### [ASSIGNMENT]
A word-for-word copy of the entries is the goal; leave out the pictures.

_ _ _ _ _

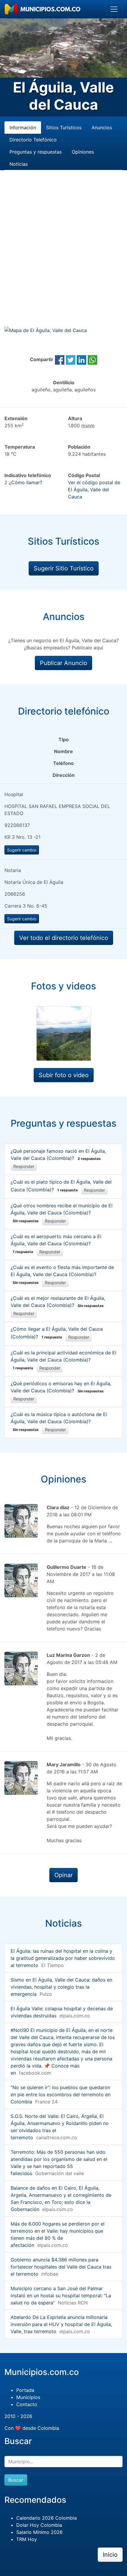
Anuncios (102, 127)
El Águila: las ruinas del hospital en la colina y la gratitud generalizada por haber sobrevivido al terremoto (63, 1958)
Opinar (63, 1875)
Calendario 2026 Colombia (46, 2518)
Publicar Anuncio (63, 663)
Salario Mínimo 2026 (39, 2532)
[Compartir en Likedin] (81, 359)
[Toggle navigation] (114, 9)
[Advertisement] (63, 255)
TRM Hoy (26, 2539)
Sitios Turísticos (64, 127)
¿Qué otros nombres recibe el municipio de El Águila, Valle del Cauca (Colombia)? (62, 1213)
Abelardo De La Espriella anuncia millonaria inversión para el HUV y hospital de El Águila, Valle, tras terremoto (61, 2324)
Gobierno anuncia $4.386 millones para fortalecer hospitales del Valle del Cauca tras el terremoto (61, 2267)
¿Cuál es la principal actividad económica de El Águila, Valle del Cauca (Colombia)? (63, 1360)
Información (22, 127)
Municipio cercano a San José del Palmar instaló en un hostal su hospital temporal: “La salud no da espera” (61, 2295)
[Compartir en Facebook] (59, 359)
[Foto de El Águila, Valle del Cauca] (64, 1033)
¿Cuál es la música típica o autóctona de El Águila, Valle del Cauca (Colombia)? (59, 1421)
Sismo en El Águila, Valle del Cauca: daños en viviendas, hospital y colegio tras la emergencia (61, 1987)
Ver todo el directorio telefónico (63, 937)
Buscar (15, 2480)
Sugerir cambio (21, 849)
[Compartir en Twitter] (70, 359)
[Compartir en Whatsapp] (92, 359)
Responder (23, 1166)
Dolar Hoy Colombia (39, 2525)
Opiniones (83, 152)
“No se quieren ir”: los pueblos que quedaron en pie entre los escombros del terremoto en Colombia (60, 2094)
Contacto (26, 2404)
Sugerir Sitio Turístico (64, 568)
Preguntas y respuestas (35, 152)
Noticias (18, 164)
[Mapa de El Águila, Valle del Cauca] (45, 330)
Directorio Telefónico (33, 140)
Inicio (110, 2554)
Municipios (28, 2397)
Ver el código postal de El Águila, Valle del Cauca (94, 489)
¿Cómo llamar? (25, 482)
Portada (25, 2390)
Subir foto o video (64, 1075)
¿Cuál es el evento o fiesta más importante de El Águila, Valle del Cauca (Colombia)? (62, 1274)
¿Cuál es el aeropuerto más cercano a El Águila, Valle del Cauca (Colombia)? (56, 1243)
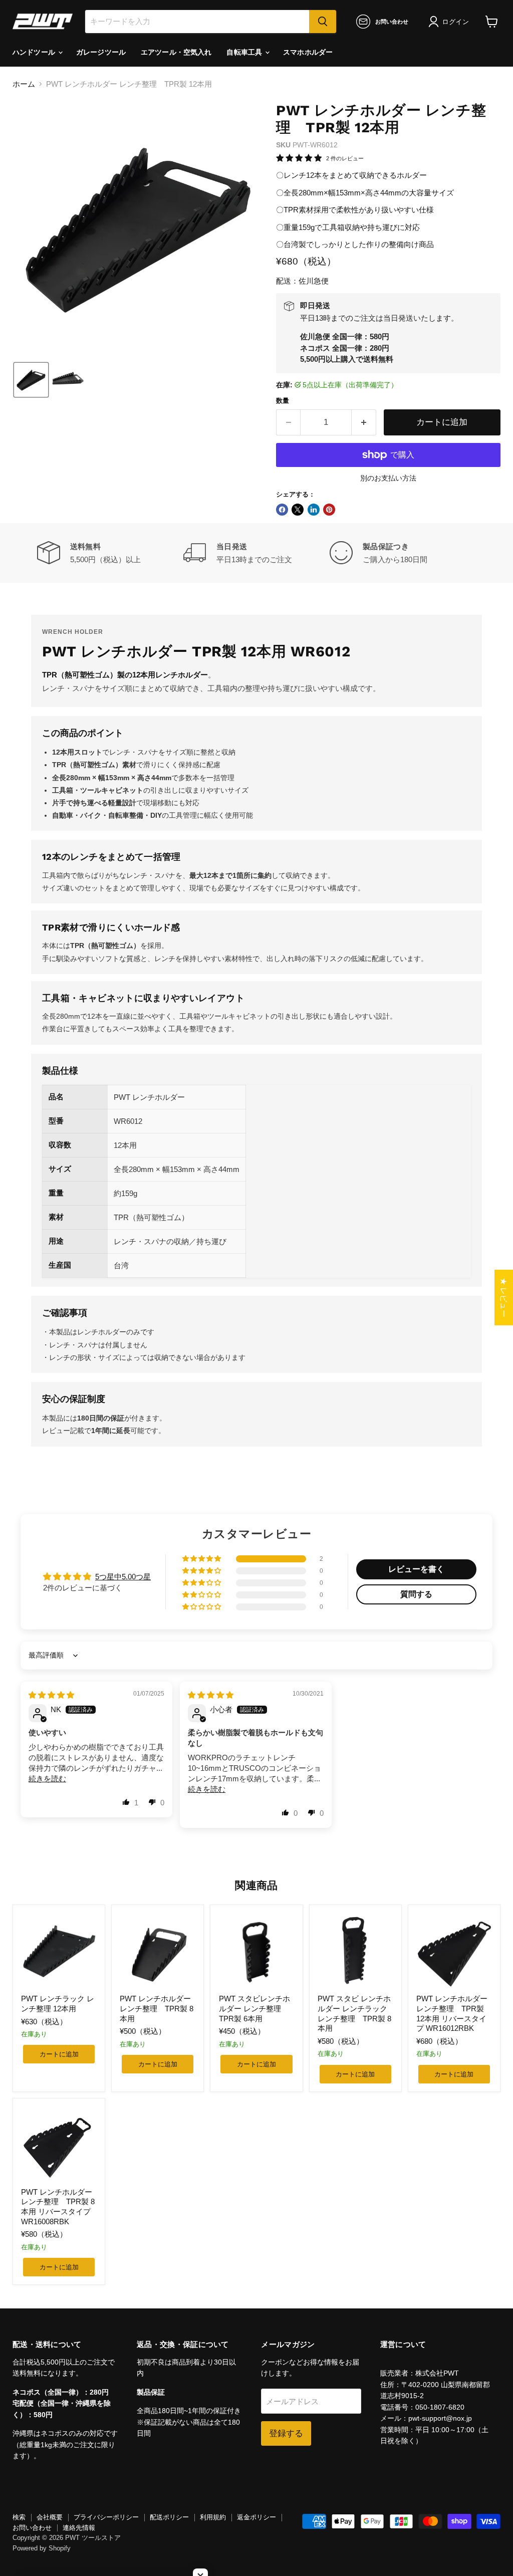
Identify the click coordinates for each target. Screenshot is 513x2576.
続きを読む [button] (47, 1778)
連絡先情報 (79, 2527)
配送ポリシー (169, 2517)
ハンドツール (35, 52)
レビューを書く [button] (416, 1569)
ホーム (24, 84)
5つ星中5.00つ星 (123, 1576)
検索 (19, 2517)
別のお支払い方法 (388, 478)
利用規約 (213, 2517)
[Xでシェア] (298, 510)
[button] (450, 22)
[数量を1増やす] (364, 422)
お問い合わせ (32, 2527)
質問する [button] (416, 1594)
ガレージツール (101, 52)
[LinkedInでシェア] (314, 510)
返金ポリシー (256, 2517)
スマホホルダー (308, 52)
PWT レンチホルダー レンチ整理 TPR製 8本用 (156, 2008)
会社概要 (50, 2517)
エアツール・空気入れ (176, 52)
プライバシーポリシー (106, 2517)
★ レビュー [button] (503, 1297)
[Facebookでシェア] (282, 510)
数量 (282, 400)
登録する (286, 2433)
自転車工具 (245, 52)
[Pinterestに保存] (329, 510)
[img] (51, 1695)
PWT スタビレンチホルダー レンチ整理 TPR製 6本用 (254, 2008)
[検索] (322, 21)
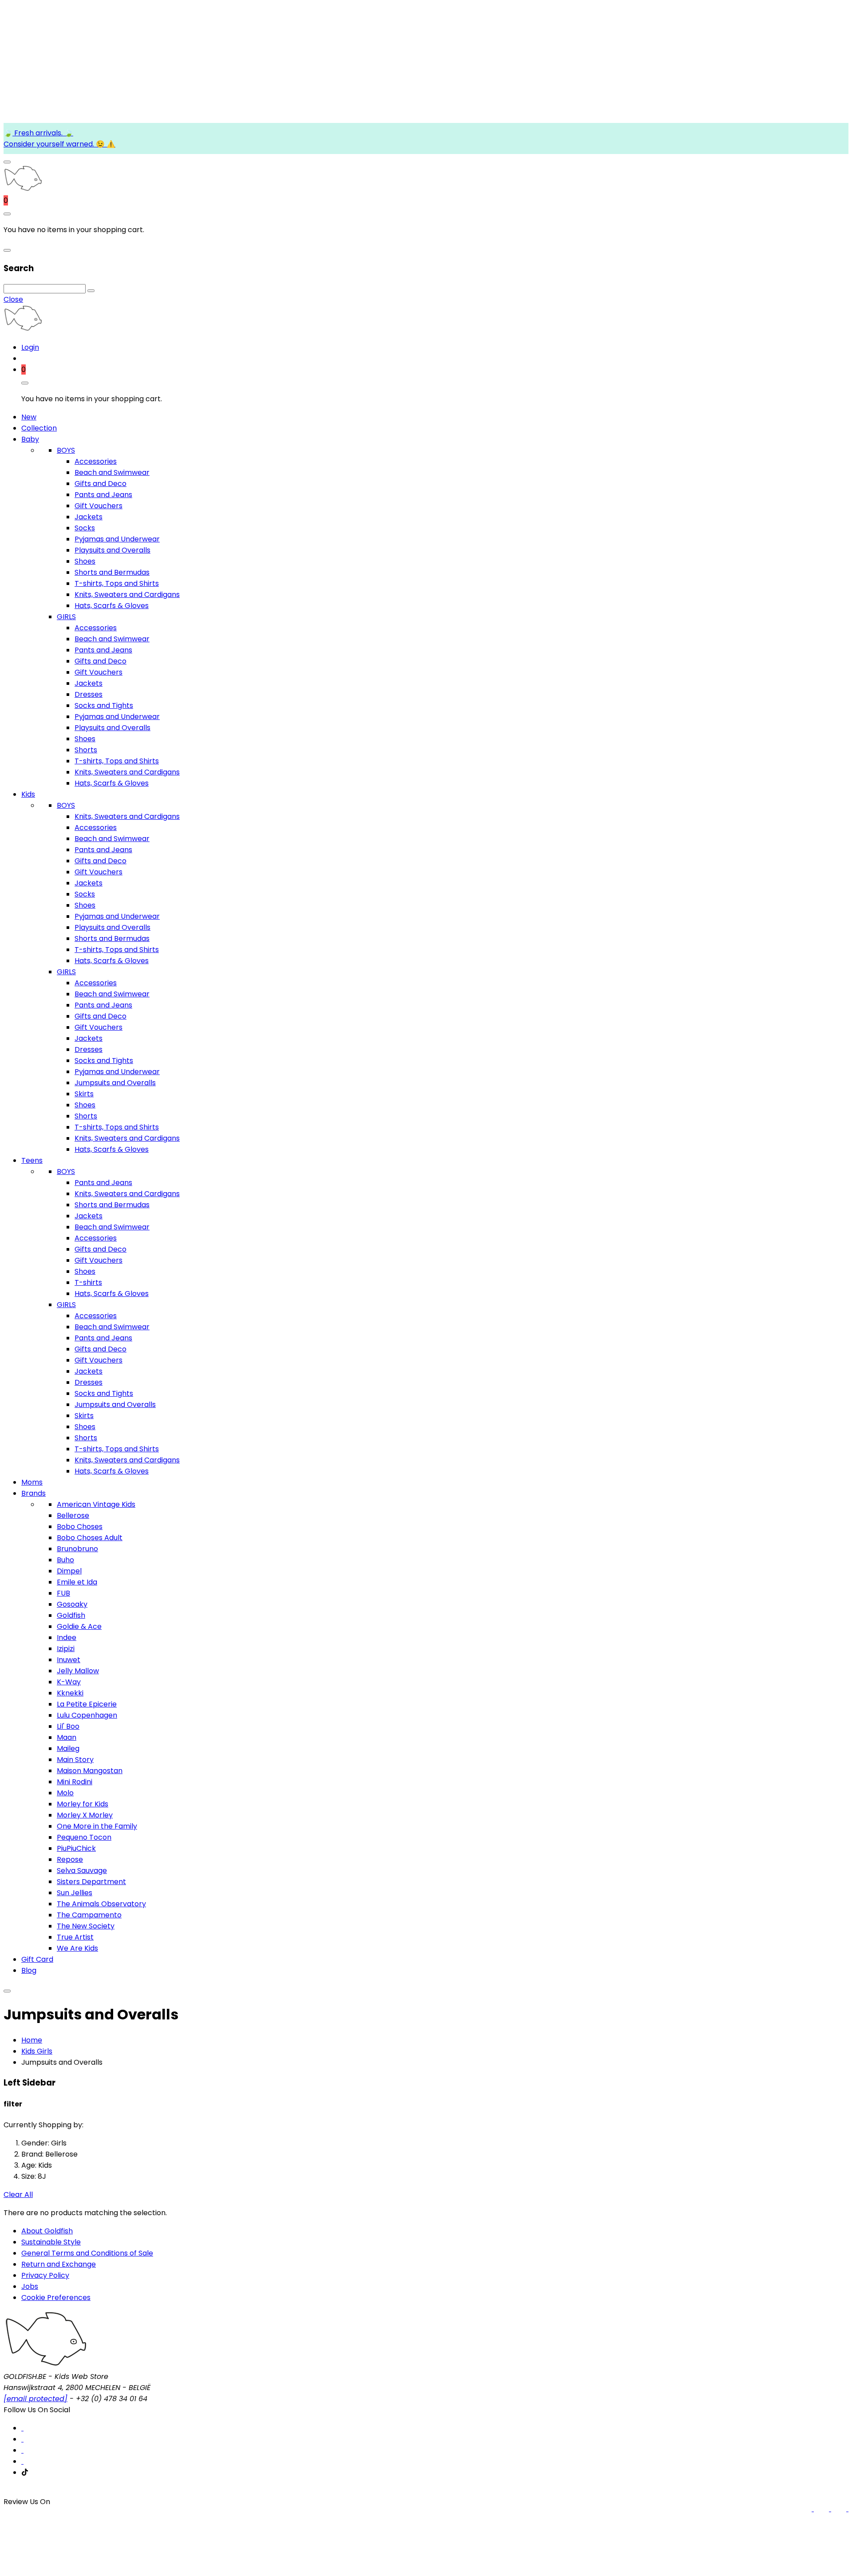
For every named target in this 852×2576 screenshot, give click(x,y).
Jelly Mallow (78, 1671)
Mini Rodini (74, 1782)
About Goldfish (47, 2231)
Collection (39, 428)
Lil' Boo (68, 1726)
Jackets (89, 517)
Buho (65, 1560)
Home (31, 2040)
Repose (70, 1859)
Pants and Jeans (103, 495)
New (28, 417)
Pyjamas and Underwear (117, 539)
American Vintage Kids (96, 1504)
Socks (85, 528)
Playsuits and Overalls (112, 550)
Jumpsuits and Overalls (115, 1083)
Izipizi (66, 1649)
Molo (65, 1793)
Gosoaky (72, 1604)
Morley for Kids (82, 1804)
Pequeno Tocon (84, 1837)
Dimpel (69, 1571)
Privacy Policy (45, 2275)
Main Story (75, 1759)
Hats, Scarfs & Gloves (112, 606)
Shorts (86, 750)
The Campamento (89, 1915)
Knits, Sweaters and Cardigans (127, 594)
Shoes (85, 561)
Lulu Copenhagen (87, 1715)
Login (30, 347)
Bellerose (73, 1515)
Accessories (96, 461)
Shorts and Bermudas (112, 572)
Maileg (68, 1748)
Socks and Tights (104, 705)
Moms (32, 1482)
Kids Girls (36, 2051)
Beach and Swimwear (112, 472)
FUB (63, 1593)
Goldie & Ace (79, 1626)
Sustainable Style (51, 2242)
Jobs (29, 2286)
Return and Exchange (58, 2264)
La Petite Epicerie (87, 1704)
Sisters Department (91, 1882)
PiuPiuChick (76, 1848)
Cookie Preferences (56, 2297)
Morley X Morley (85, 1815)
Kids (28, 794)
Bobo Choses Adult (89, 1538)
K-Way (69, 1682)
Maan (66, 1737)
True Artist (75, 1937)
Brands (33, 1493)
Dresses (89, 694)
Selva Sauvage (82, 1870)
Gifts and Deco (100, 483)
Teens (32, 1160)
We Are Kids (77, 1948)
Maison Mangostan (89, 1771)
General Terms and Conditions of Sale (87, 2253)
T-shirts (88, 1282)
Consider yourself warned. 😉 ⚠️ (59, 144)
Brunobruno (77, 1549)
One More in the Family (97, 1826)
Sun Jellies (74, 1893)
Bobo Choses (80, 1526)
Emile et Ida (77, 1582)
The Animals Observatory (101, 1904)
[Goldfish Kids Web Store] (23, 189)
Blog (28, 1970)
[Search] (91, 290)
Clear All (18, 2194)
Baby (30, 439)
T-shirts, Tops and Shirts (117, 583)
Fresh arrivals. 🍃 (42, 133)
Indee (66, 1637)
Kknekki (70, 1693)
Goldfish (71, 1615)
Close (13, 299)
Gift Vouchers (98, 506)
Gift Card (37, 1959)
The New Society (85, 1926)
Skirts (84, 1094)
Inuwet (68, 1660)
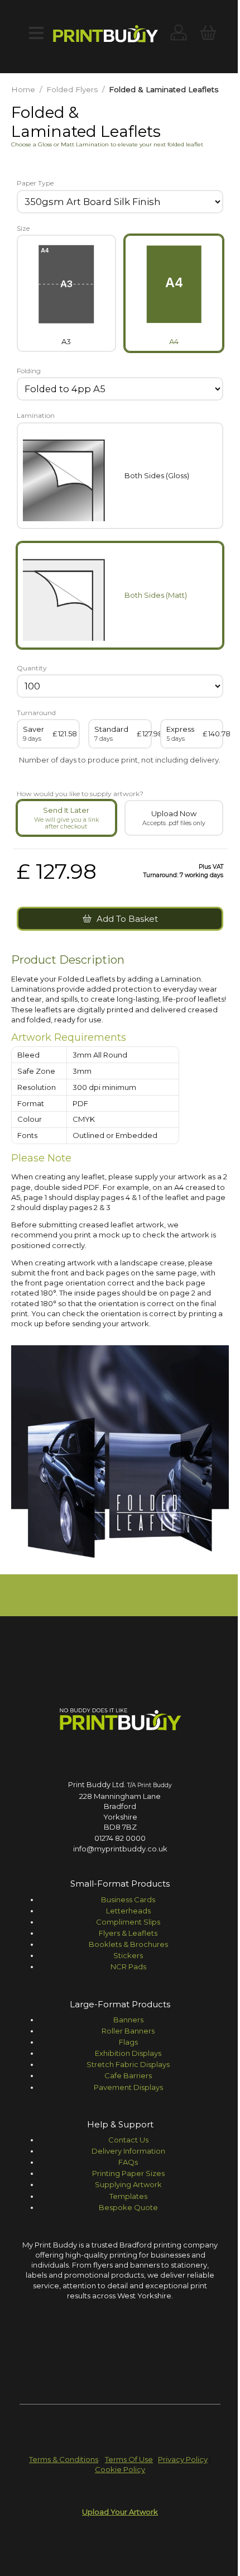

_ _ _ _ _

### [ANSWER TO THIS EXERCISE]
Anuncios (102, 127)
El Águila: las ruinas del hospital en la colina y la gratitud generalizada por haber sobrevivido al terremoto (63, 1958)
Opinar (63, 1875)
Calendario 2026 Colombia (46, 2518)
Publicar Anuncio (63, 663)
Salario Mínimo 2026 (39, 2532)
[Compartir en Likedin] (81, 359)
[Toggle navigation] (114, 9)
[Advertisement] (63, 255)
TRM Hoy (26, 2539)
Sitios Turísticos (64, 127)
¿Qué otros nombres recibe el municipio de El Águila, Valle del Cauca (Colombia)? (62, 1213)
Abelardo De La Espriella anuncia millonaria inversión para el HUV y hospital de El Águila, Valle, tras terremoto (61, 2324)
Gobierno anuncia $4.386 millones para fortalecer hospitales del Valle del Cauca tras el terremoto (61, 2267)
¿Cuál es la principal actividad económica de El Águila, Valle del Cauca (Colombia)? (63, 1360)
Información (22, 127)
Municipio cercano a San José del Palmar instaló en un hostal su hospital temporal: “La salud no da espera” (61, 2295)
[Compartir en Facebook] (59, 359)
[Foto de El Águila, Valle del Cauca] (64, 1033)
¿Cuál es la música típica o autóctona de El Águila, Valle del Cauca (Colombia)? (59, 1421)
Sismo en El Águila, Valle del Cauca: daños en viviendas, hospital y colegio tras la emergencia (61, 1987)
Ver todo el directorio telefónico (63, 937)
Buscar (15, 2480)
Sugerir cambio (21, 849)
[Compartir en Twitter] (70, 359)
[Compartir en Whatsapp] (92, 359)
Responder (23, 1166)
Dolar Hoy Colombia (39, 2525)
Opiniones (83, 152)
“No se quieren ir”: los pueblos que quedaron en pie entre los escombros del terremoto en Colombia (60, 2094)
Contacto (26, 2404)
Sugerir Sitio Turístico (64, 568)
Preguntas y respuestas (35, 152)
Noticias (18, 164)
[Mapa de El Águila, Valle del Cauca] (45, 330)
Directorio Telefónico (33, 140)
Inicio (110, 2554)
Municipios (28, 2397)
Ver el código postal de El Águila, Valle del Cauca (94, 489)
¿Cómo llamar? (25, 482)
Portada (25, 2390)
Subir foto o video (64, 1075)
¿Cuál es el evento o fiesta más importante de El Águila, Valle del Cauca (Colombia)? (62, 1274)
¿Cuál es el aeropuerto más cercano a El Águila, Valle del Cauca (Colombia)? (56, 1243)
Identify the click coordinates for each target. Screenshot is 513x2576.
続きを読む [button] (47, 1778)
連絡先情報 (79, 2527)
配送ポリシー (169, 2517)
ハンドツール (35, 52)
レビューを書く [button] (416, 1569)
ホーム (24, 84)
5つ星中5.00つ星 (123, 1576)
検索 (19, 2517)
別のお支払い方法 (388, 478)
利用規約 (213, 2517)
[Xでシェア] (298, 510)
[button] (450, 22)
[数量を1増やす] (364, 422)
お問い合わせ (32, 2527)
質問する [button] (416, 1594)
ガレージツール (101, 52)
[LinkedInでシェア] (314, 510)
返金ポリシー (256, 2517)
スマホホルダー (308, 52)
PWT レンチホルダー レンチ整理 TPR製 8本用 (156, 2008)
会社概要 (50, 2517)
エアツール・空気入れ (176, 52)
プライバシーポリシー (106, 2517)
★ レビュー [button] (503, 1297)
[Facebookでシェア] (282, 510)
数量 (282, 400)
登録する (286, 2433)
自転車工具 (245, 52)
[Pinterestに保存] (329, 510)
[img] (51, 1695)
PWT スタビレンチホルダー レンチ整理 TPR製 6本用 (254, 2008)
[検索] (322, 21)
For every named target in this 852×2576 screenshot, give click(x,y).
Jelly Mallow (78, 1671)
Mini Rodini (74, 1782)
About Goldfish (47, 2231)
Collection (39, 428)
Lil' Boo (68, 1726)
Jackets (89, 517)
Buho (65, 1560)
Home (31, 2040)
Repose (70, 1859)
Pants and Jeans (103, 495)
New (28, 417)
Pyjamas and Underwear (117, 539)
American Vintage Kids (96, 1504)
Socks (85, 528)
Playsuits and Overalls (112, 550)
Jumpsuits and Overalls (115, 1083)
Izipizi (66, 1649)
Molo (65, 1793)
Gosoaky (72, 1604)
Morley for Kids (82, 1804)
Pequeno Tocon (84, 1837)
Dimpel (69, 1571)
Privacy Policy (45, 2275)
Main Story (75, 1759)
Hats, Scarfs & Gloves (112, 606)
Shorts (86, 750)
The Campamento (89, 1915)
Knits, Sweaters and Cardigans (127, 594)
Shoes (85, 561)
Lulu Copenhagen (87, 1715)
Login (30, 347)
Bellerose (73, 1515)
Accessories (96, 461)
Shorts and Bermudas (112, 572)
Maileg (68, 1748)
Socks and Tights (104, 705)
Moms (32, 1482)
Kids Girls (36, 2051)
Beach and Swimwear (112, 472)
FUB (63, 1593)
Goldie & Ace (79, 1626)
Sustainable Style (51, 2242)
Jobs (29, 2286)
Return and Exchange (58, 2264)
La Petite Epicerie (87, 1704)
Sisters Department (91, 1882)
PiuPiuChick (76, 1848)
Cookie Preferences (56, 2297)
Morley X Morley (85, 1815)
Kids (28, 794)
Bobo Choses Adult (89, 1538)
K-Way (69, 1682)
Maan (66, 1737)
True Artist (75, 1937)
Brands (33, 1493)
Dresses (89, 694)
Selva Sauvage (82, 1870)
Gifts and Deco (100, 483)
Teens (32, 1160)
We Are Kids (77, 1948)
Maison Mangostan (89, 1771)
General Terms and Conditions of Sale (87, 2253)
T-shirts (88, 1282)
Consider yourself warned. 😉 ⚠️ (59, 144)
Brunobruno (77, 1549)
One More in the Family (97, 1826)
Sun Jellies (74, 1893)
Bobo Choses (80, 1526)
Emile et Ida (77, 1582)
The Animals Observatory (101, 1904)
[Goldfish Kids Web Store] (23, 189)
Blog (28, 1970)
[Search] (91, 290)
Clear All (18, 2194)
Baby (30, 439)
T-shirts, Tops and Shirts (117, 583)
Fresh arrivals. 🍃 (42, 133)
Indee (66, 1637)
Kknekki (70, 1693)
Goldfish (71, 1615)
Close (13, 299)
Gift Vouchers (98, 506)
Gift Card (37, 1959)
The New Society (85, 1926)
Skirts (84, 1094)
Inuwet (68, 1660)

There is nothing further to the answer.